Прапорщик стиснул автомат с такой силой, что, казалось, сейчас сломается дерево рукояти и цевья. Все тактические ухищрения и задумки, тщательно выученные из уставов и опробованные на изнурительных тренировках вылетели из головы. Осталась лишь иррациональная и жгучая обида на командование бригады, которое, наверное, что‑то сделало не так, если все идёт настолько скверно. Множество возможных команд и указаний роились в его голове, но ни одно не казалось достаточно хорошим. Варианты сталкивались, мешались, перебивали друг друга.
— Пропадем! Отступать надо! – прокричал кто‑то чуть в стороне. – Отойдем и закрепимся снова!
Один из пехотинцев вдруг бросил винтовку и пополз обратно, в тыл, смешно перебирая ногами, штаны комбинезона сбились у него на заду складчатой горкой. Прапорщик, действуя, словно во сне, поднял оружие и выстрелил дезертиру в спину, даже не окрикнув.

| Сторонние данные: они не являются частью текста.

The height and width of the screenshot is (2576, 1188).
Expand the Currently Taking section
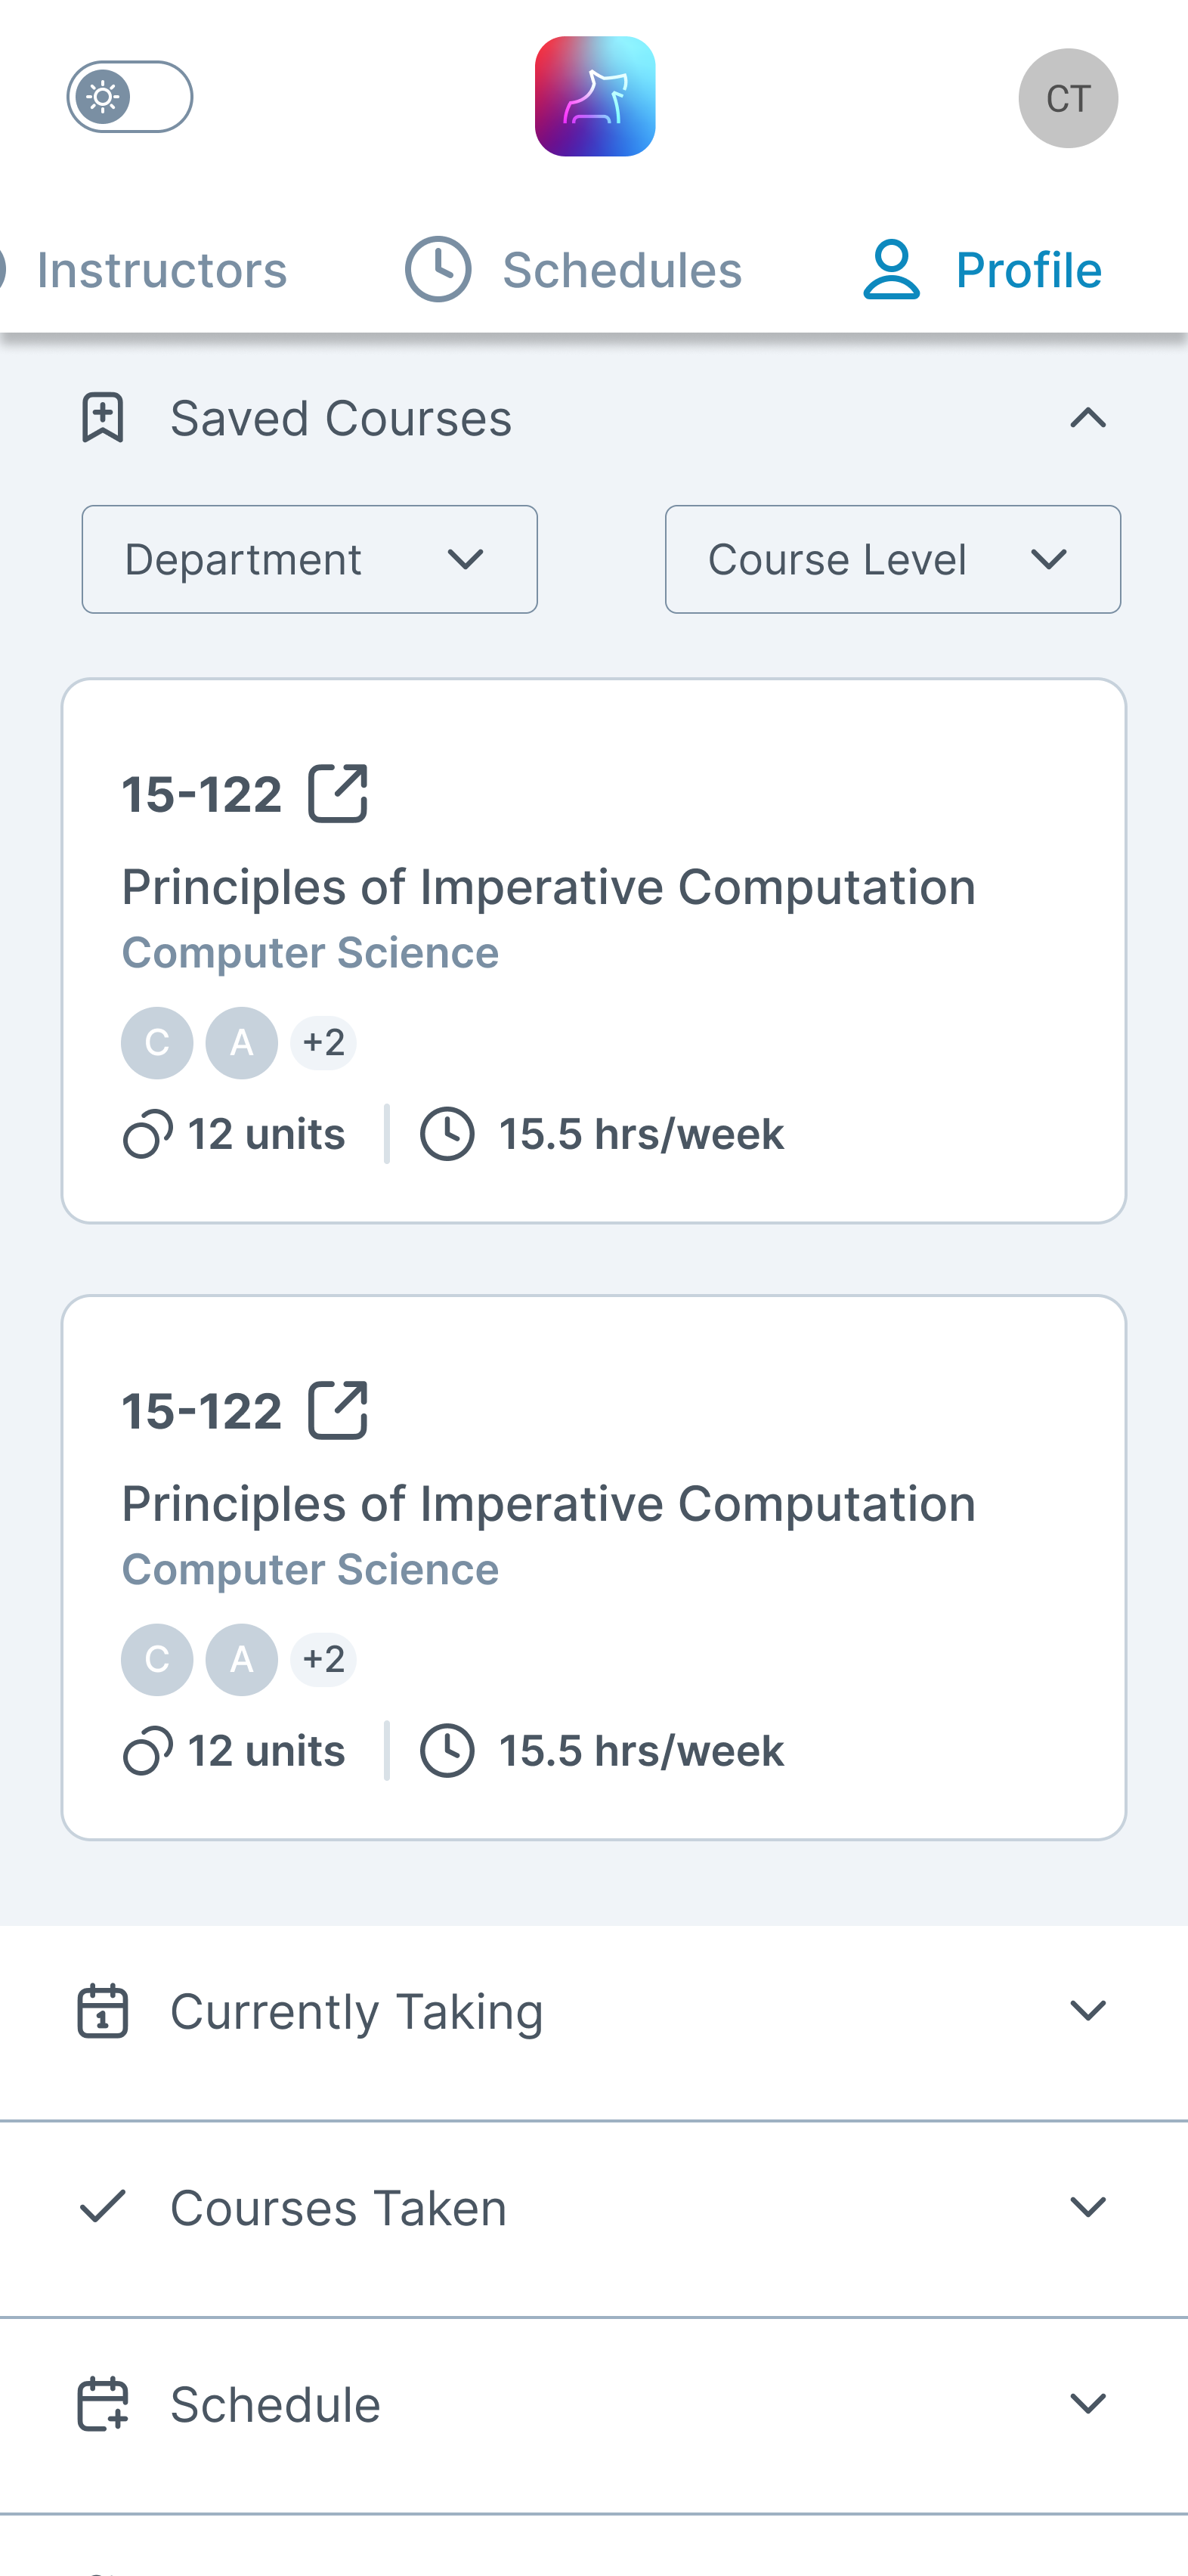click(1087, 2011)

— Держаться! Не отступать! – сипло крикнул комзвода, в его голосе не осталось командирской уверенности, словно он не приказывал, а полемизировал.

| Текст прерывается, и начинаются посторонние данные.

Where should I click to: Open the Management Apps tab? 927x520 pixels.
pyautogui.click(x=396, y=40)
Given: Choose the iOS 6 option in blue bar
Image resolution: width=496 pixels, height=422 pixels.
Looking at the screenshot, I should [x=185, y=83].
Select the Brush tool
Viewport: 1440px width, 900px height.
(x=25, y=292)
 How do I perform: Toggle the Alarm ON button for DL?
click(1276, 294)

Вражеские миномётчики сменили наводку, мины редкой цепью ложились вдоль мелких, едва ли по пояс, траншей. Кто‑то истошно завопил от боли. В следующее мгновение осколок ударил комвзвода в шею, под край каски, и воин умер на месте.
Но в этот момент случилось чудо.
Машина была удивительно странной, как будто собранной из нескольких частей, грубо сваренных наживую. Корпус как у грейдера, вытянутый, на трех осях и шести широких колёсах. На балочном корпусе разместилась вращающаяся платформа со сложным открытым механизмом и гидроприводами, даже не прикрытая щитом, но с длиннющим стволом без дульного тормоза. Точнее с двумя стволами – толстым и тонким, в одном блоке. За сложным казёнником громоздились два здоровенных барабана, похожих на бочки для газойля в автопоездах. Довершала картину кабина, как у обычного крана, прижавшаяся сбоку, словно приставленная в последний момент на единственное более–менее свободное место.

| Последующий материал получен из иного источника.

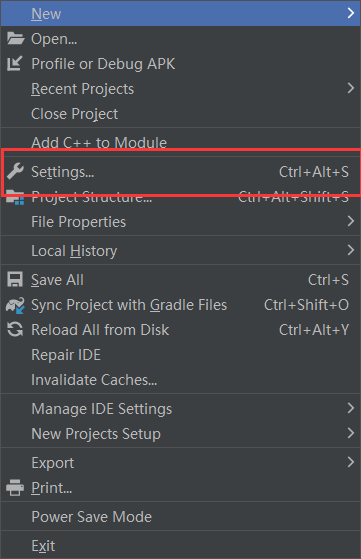Screen dimensions: 361x559
Task: Expand the File Properties submenu chevron
Action: pyautogui.click(x=351, y=221)
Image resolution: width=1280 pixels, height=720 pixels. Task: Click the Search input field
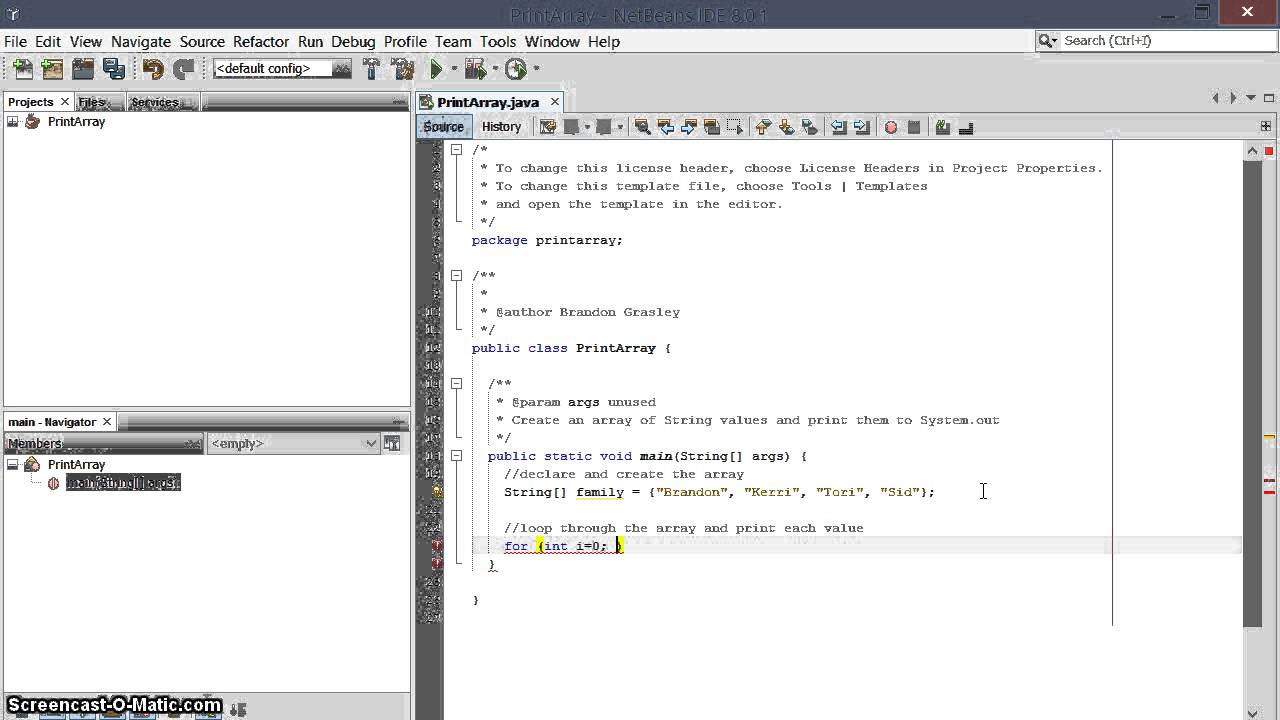(x=1160, y=41)
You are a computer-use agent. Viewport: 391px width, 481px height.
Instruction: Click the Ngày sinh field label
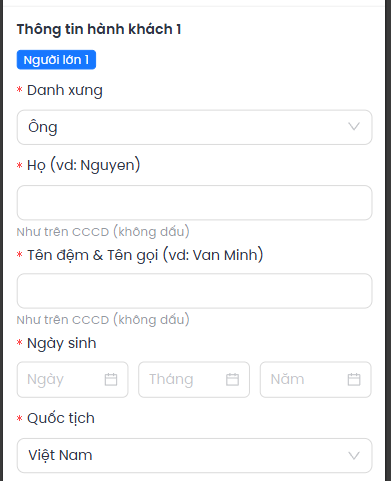(62, 343)
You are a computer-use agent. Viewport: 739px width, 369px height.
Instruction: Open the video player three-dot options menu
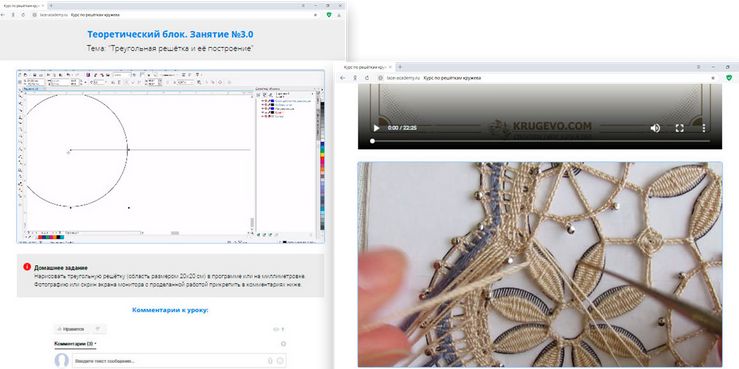pos(704,128)
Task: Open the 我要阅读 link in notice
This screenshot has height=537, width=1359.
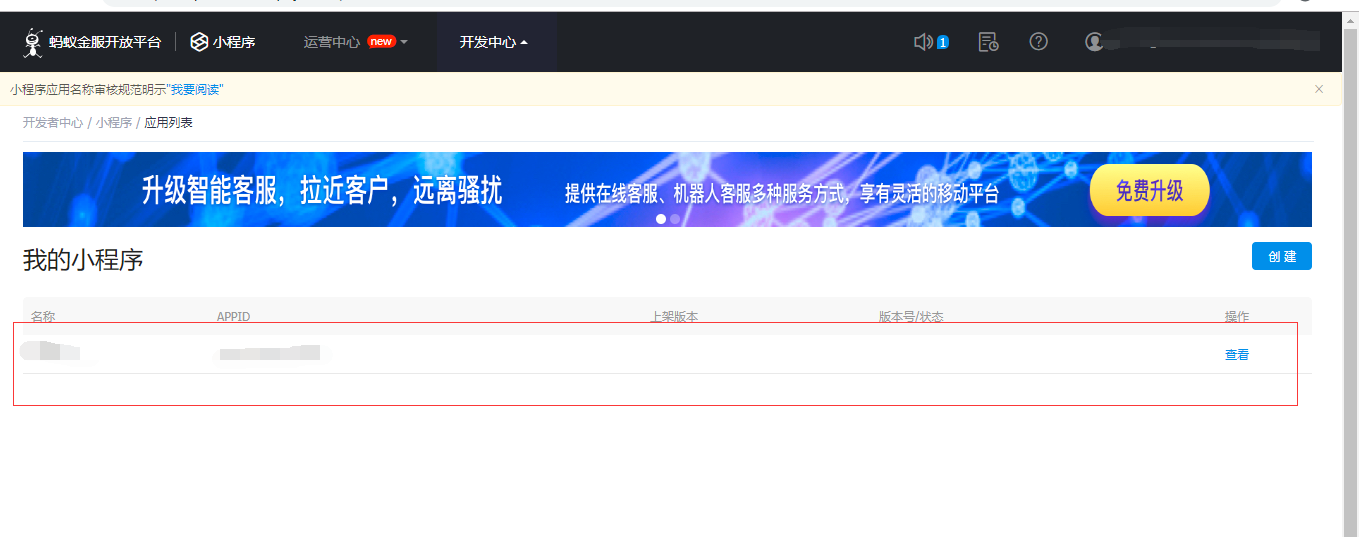Action: [195, 90]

Удивительный агрегат, гремя и стуча, выкатился к пригорку, у которого окопались ракетчики. С подножки грузно спрыгнул здоровенный мужик с солидным пузом, отчетливо угадывавшимся даже под мешковатой формой. Мужик тряхнул бородой и с ходу закатал в лоб одному из собравшихся «закрепляться снова» чем‑то похожим на деревянный крест с оборванным шнурком.
— Что, отроки, испугались филистимлян?! – трубно, как мамонт, провозгласил он, перекрывая весь сторонний шум. – Бояться можно! Отступать – нельзя!
Мужик, при ближайшем рассмотрении оказавшийся Афанасием по прозвищу Пастор, припал к земле, но от этого его голос в громкости не потерял.
— Кто шагнет назад – прокляну, хоть и не в сане! И пристрелю на месте к чертям свинячьим! А ну, пали по безбожникам!
Оператор за стеклом кабины делал какие‑то быстрые непонятные движения, машина рычала дизелем. Танк замер и начал разворачивать башню в направлении «грейдера». С неожиданной для громоздкой платформы быстротой новоприбывший агрегат повел стволом, в свою очередь выцеливая «Финдер», и открыл огонь.
Если закрыть глаза, то можно было бы представить, что прямо над ухом включили огромную дрель – пушка, переделанная из зенитной установки, палила с невероятной для одностволки такого калибра скорострельностью. Отдельные выстрелы сливались в дребезжащий гул, от которого вибрировали даже пломбы в зубах. Блестящие гильзы сплошным потоком летели в специальную корзину–гильзоприемник. Танк исчез в облаке ярких вспышек и снопов толстых искр – словно его тщательно, в несколько слоев обвязали шутихами и палочками бенгальского огня, а затем все разом подпалили.
Отец Афанасий, тяжело и трубно дыша, повалился рядом с ракетным расчетом.
— Едва успел, — сообщил он, с трудом перекрикивая зенитную «дрель». – Ну и чего балду пинаем?